Items from a data source:
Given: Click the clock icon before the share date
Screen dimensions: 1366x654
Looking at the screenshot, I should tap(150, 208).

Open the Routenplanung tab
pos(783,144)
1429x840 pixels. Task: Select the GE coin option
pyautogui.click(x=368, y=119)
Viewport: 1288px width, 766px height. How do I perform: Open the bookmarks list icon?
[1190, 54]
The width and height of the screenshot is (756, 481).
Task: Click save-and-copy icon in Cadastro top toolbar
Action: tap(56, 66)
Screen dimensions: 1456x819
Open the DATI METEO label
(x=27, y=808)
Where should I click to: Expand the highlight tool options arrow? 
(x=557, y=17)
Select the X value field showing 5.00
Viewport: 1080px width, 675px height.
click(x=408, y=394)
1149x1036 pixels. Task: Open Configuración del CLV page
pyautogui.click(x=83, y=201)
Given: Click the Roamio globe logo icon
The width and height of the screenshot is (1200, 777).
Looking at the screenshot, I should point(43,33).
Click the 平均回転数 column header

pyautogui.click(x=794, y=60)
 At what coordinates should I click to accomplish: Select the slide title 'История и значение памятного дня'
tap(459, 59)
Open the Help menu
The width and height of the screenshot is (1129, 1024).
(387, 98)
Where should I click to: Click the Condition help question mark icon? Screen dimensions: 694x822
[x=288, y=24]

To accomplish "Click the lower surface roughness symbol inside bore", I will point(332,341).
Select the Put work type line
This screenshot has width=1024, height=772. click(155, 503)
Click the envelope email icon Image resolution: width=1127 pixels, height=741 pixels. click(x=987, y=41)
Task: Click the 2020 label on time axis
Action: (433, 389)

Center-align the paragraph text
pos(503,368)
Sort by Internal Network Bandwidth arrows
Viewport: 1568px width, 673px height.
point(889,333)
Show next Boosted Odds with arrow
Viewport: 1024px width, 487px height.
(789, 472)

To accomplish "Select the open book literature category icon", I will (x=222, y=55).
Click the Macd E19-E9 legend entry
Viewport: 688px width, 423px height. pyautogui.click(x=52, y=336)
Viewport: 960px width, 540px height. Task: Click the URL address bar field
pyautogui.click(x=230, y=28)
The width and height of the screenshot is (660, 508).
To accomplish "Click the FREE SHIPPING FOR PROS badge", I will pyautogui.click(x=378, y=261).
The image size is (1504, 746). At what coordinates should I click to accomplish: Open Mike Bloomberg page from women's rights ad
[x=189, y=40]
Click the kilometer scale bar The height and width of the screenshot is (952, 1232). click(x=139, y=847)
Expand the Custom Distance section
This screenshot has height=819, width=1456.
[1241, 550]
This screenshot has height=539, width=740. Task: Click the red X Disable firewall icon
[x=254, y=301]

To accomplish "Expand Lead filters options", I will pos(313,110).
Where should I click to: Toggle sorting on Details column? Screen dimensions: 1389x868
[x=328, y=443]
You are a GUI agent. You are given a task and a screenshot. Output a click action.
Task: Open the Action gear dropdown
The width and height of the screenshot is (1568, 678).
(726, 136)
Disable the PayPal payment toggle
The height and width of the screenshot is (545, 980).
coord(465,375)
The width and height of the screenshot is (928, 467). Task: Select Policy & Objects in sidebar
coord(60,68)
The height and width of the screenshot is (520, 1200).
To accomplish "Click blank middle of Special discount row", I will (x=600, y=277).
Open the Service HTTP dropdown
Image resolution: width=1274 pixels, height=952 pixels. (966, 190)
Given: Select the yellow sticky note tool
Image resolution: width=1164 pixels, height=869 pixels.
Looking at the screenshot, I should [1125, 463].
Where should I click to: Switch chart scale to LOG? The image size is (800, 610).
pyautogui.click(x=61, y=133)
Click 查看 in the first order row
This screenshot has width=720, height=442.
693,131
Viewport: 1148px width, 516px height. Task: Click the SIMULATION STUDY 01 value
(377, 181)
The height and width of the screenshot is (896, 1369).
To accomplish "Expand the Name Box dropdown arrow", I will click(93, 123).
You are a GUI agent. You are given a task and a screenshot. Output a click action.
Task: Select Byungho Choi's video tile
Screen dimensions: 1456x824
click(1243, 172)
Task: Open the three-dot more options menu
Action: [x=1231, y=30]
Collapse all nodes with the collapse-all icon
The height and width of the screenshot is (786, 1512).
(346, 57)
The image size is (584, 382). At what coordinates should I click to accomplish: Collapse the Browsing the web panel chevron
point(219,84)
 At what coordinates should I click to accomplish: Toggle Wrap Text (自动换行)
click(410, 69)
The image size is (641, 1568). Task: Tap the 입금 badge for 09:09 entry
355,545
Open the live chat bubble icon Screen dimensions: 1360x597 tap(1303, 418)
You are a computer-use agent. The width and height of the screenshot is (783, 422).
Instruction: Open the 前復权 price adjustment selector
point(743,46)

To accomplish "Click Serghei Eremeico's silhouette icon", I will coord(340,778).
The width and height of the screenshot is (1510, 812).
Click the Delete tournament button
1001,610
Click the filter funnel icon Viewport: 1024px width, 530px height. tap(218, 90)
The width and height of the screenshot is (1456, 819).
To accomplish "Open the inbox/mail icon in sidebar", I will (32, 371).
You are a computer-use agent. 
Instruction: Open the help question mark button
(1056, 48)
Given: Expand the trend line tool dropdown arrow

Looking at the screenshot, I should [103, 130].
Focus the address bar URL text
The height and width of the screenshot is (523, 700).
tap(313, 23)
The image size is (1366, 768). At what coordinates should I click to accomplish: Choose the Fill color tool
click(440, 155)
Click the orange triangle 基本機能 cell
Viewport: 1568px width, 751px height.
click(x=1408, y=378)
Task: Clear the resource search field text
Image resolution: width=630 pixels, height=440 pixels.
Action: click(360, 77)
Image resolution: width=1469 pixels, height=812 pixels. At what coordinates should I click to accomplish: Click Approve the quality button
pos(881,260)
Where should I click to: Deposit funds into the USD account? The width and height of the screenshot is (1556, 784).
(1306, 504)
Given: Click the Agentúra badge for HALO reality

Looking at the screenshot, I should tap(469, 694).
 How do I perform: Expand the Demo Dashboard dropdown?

PROBLEM TO SOLVE: Please express the data above as a JSON list of strings, with one string for each line and all blank lines left out.

FINISHED TASK:
[
  "Given: Click the clock icon before the share date",
  "Screen dimensions: 1366x654",
  "Looking at the screenshot, I should tap(150, 208).",
  "Open the Routenplanung tab",
  "pos(783,144)",
  "1429x840 pixels. Task: Select the GE coin option",
  "pyautogui.click(x=368, y=119)",
  "Viewport: 1288px width, 766px height. How do I perform: Open the bookmarks list icon?",
  "[1190, 54]",
  "The width and height of the screenshot is (756, 481).",
  "Task: Click save-and-copy icon in Cadastro top toolbar",
  "Action: tap(56, 66)",
  "Screen dimensions: 1456x819",
  "Open the DATI METEO label",
  "(x=27, y=808)",
  "Where should I click to: Expand the highlight tool options arrow? ",
  "(x=557, y=17)",
  "Select the X value field showing 5.00",
  "Viewport: 1080px width, 675px height.",
  "click(x=408, y=394)",
  "1149x1036 pixels. Task: Open Configuración del CLV page",
  "pyautogui.click(x=83, y=201)",
  "Given: Click the Roamio globe logo icon",
  "The width and height of the screenshot is (1200, 777).",
  "Looking at the screenshot, I should point(43,33).",
  "Click the 平均回転数 column header",
  "pyautogui.click(x=794, y=60)",
  " At what coordinates should I click to accomplish: Select the slide title 'История и значение памятного дня'",
  "tap(459, 59)",
  "Open the Help menu",
  "The width and height of the screenshot is (1129, 1024).",
  "(387, 98)",
  "Where should I click to: Click the Condition help question mark icon? Screen dimensions: 694x822",
  "[x=288, y=24]",
  "To accomplish \"Click the lower surface roughness symbol inside bore\", I will point(332,341).",
  "Select the Put work type line",
  "This screenshot has width=1024, height=772. click(155, 503)",
  "Click the envelope email icon Image resolution: width=1127 pixels, height=741 pixels. click(x=987, y=41)",
  "Task: Click the 2020 label on time axis",
  "Action: (433, 389)",
  "Center-align the paragraph text",
  "pos(503,368)",
  "Sort by Internal Network Bandwidth arrows",
  "Viewport: 1568px width, 673px height.",
  "point(889,333)",
  "Show next Boosted Odds with arrow",
  "Viewport: 1024px width, 487px height.",
  "(789, 472)",
  "To accomplish \"Select the open book literature category icon\", I will (x=222, y=55).",
  "Click the Macd E19-E9 legend entry",
  "Viewport: 688px width, 423px height. pyautogui.click(x=52, y=336)",
  "Viewport: 960px width, 540px height. Task: Click the URL address bar field",
  "pyautogui.click(x=230, y=28)",
  "The width and height of the screenshot is (660, 508).",
  "To accomplish \"Click the FREE SHIPPING FOR PROS badge\", I will pyautogui.click(x=378, y=261).",
  "The image size is (1504, 746). At what coordinates should I click to accomplish: Open Mike Bloomberg page from women's rights ad",
  "[x=189, y=40]",
  "Click the kilometer scale bar The height and width of the screenshot is (952, 1232). click(x=139, y=847)",
  "Expand the Custom Distance section",
  "This screenshot has height=819, width=1456.",
  "[1241, 550]",
  "This screenshot has height=539, width=740. Task: Click the red X Disable firewall icon",
  "[x=254, y=301]",
  "To accomplish \"Expand Lead filters options\", I will pos(313,110).",
  "Where should I click to: Toggle sorting on Details column? Screen dimensions: 1389x868",
  "[x=328, y=443]",
  "You are a GUI agent. You are given a task and a screenshot. Output a click action.",
  "Task: Open the Action gear dropdown",
  "The width and height of the screenshot is (1568, 678).",
  "(726, 136)",
  "Disable the PayPal payment toggle",
  "The height and width of the screenshot is (545, 980).",
  "coord(465,375)",
  "The width and height of the screenshot is (928, 467). Task: Select Policy & Objects in sidebar",
  "coord(60,68)",
  "The height and width of the screenshot is (520, 1200).",
  "To accomplish \"Click blank middle of Special discount row\", I will (x=600, y=277).",
  "Open the Service HTTP dropdown",
  "Image resolution: width=1274 pixels, height=952 pixels. (966, 190)",
  "Given: Select the yellow sticky note tool",
  "Image resolution: width=1164 pixels, height=869 pixels.",
  "Looking at the screenshot, I should [1125, 463].",
  "Where should I click to: Switch chart scale to LOG? The image size is (800, 610).",
  "pyautogui.click(x=61, y=133)",
  "Click 查看 in the first order row",
  "This screenshot has width=720, height=442.",
  "693,131",
  "Viewport: 1148px width, 516px height. Task: Click the SIMULATION STUDY 01 value",
  "(377, 181)",
  "The height and width of the screenshot is (896, 1369).",
  "To accomplish \"Expand the Name Box dropdown arrow\", I will click(93, 123).",
  "You are a GUI agent. You are given a task and a screenshot. Output a click action.",
  "Task: Select Byungho Choi's video tile",
  "Screen dimensions: 1456x824",
  "click(1243, 172)",
  "Task: Open the three-dot more options menu",
  "Action: [x=1231, y=30]",
  "Collapse all nodes with the collapse-all icon",
  "The height and width of the screenshot is (786, 1512).",
  "(346, 57)",
  "The image size is (584, 382). At what coordinates should I click to accomplish: Collapse the Browsing the web panel chevron",
  "point(219,84)",
  " At what coordinates should I click to accomplish: Toggle Wrap Text (自动换行)",
  "click(410, 69)",
  "The image size is (641, 1568). Task: Tap the 입금 badge for 09:09 entry",
  "355,545",
  "Open the live chat bubble icon Screen dimensions: 1360x597 tap(1303, 418)",
  "You are a computer-use agent. The width and height of the screenshot is (783, 422).",
  "Instruction: Open the 前復权 price adjustment selector",
  "point(743,46)",
  "To accomplish \"Click Serghei Eremeico's silhouette icon\", I will coord(340,778).",
  "The width and height of the screenshot is (1510, 812).",
  "Click the Delete tournament button",
  "1001,610",
  "Click the filter funnel icon Viewport: 1024px width, 530px height. tap(218, 90)",
  "The width and height of the screenshot is (1456, 819).",
  "To accomplish \"Open the inbox/mail icon in sidebar\", I will (32, 371).",
  "You are a computer-use agent. ",
  "Instruction: Open the help question mark button",
  "(1056, 48)",
  "Given: Expand the trend line tool dropdown arrow",
  "Looking at the screenshot, I should [103, 130].",
  "Focus the address bar URL text",
  "The height and width of the screenshot is (523, 700).",
  "tap(313, 23)",
  "The image size is (1366, 768). At what coordinates should I click to accomplish: Choose the Fill color tool",
  "click(440, 155)",
  "Click the orange triangle 基本機能 cell",
  "Viewport: 1568px width, 751px height.",
  "click(x=1408, y=378)",
  "Task: Clear the resource search field text",
  "Image resolution: width=630 pixels, height=440 pixels.",
  "Action: click(360, 77)",
  "Image resolution: width=1469 pixels, height=812 pixels. At what coordinates should I click to accomplish: Click Approve the quality button",
  "pos(881,260)",
  "Where should I click to: Deposit funds into the USD account? The width and height of the screenshot is (1556, 784).",
  "(1306, 504)",
  "Given: Click the Agentúra badge for HALO reality",
  "Looking at the screenshot, I should tap(469, 694).",
  " How do I perform: Expand the Demo Dashboard dropdown?"
]